▶ [Brief]:
The answer is a stretch of the material below, returned exactly: the line containing "This screenshot has width=1060, height=571.", the line containing "Click the 'Только что' post timestamp", and all lines between.

─── Data ───

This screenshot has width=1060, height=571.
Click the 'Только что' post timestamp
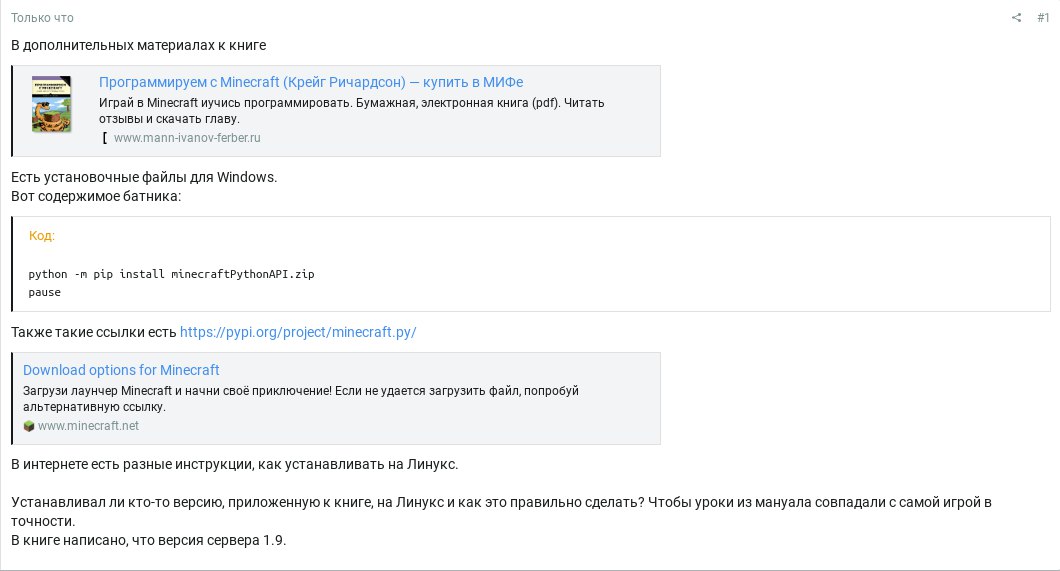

───
─── Data ───

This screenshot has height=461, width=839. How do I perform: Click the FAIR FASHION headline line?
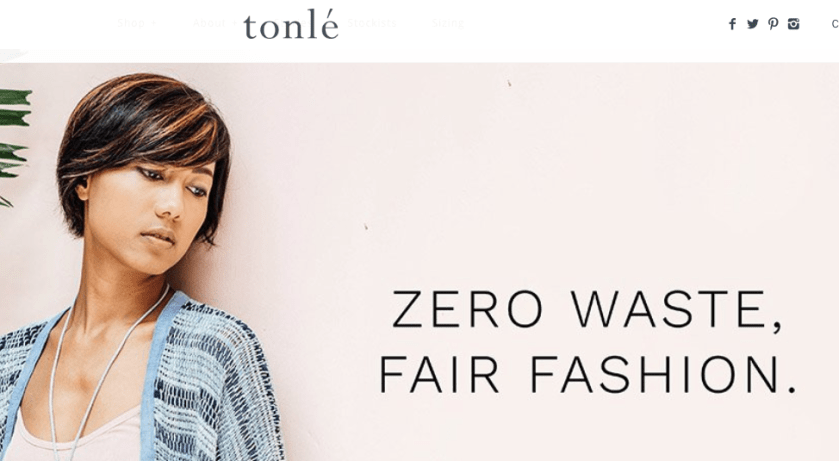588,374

───
─── Data ───

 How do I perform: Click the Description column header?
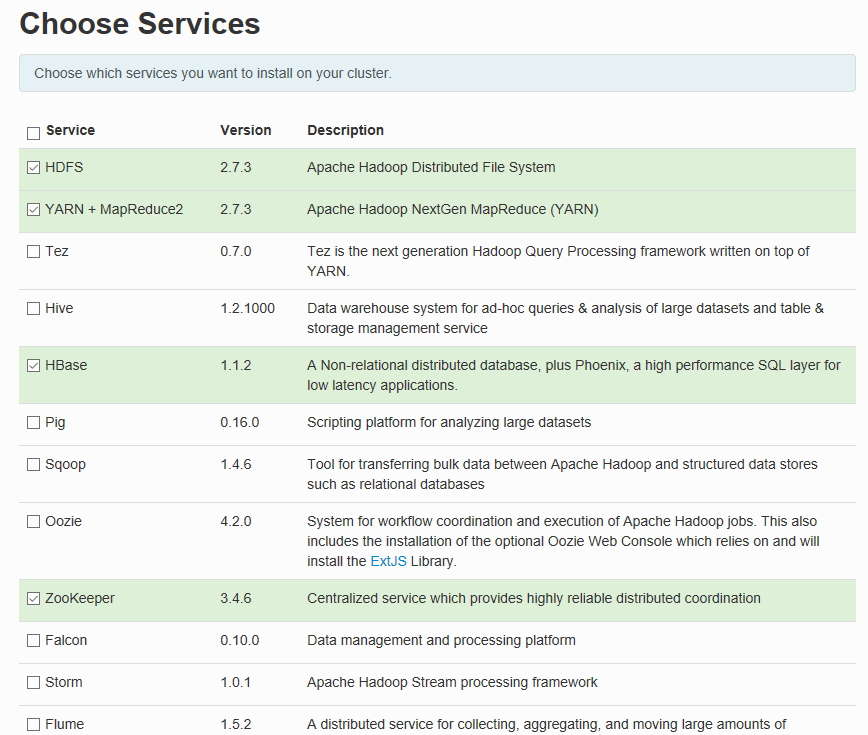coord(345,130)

───

▶ [Response area]:
This screenshot has width=1060, height=571.
Click the 'Только что' post timestamp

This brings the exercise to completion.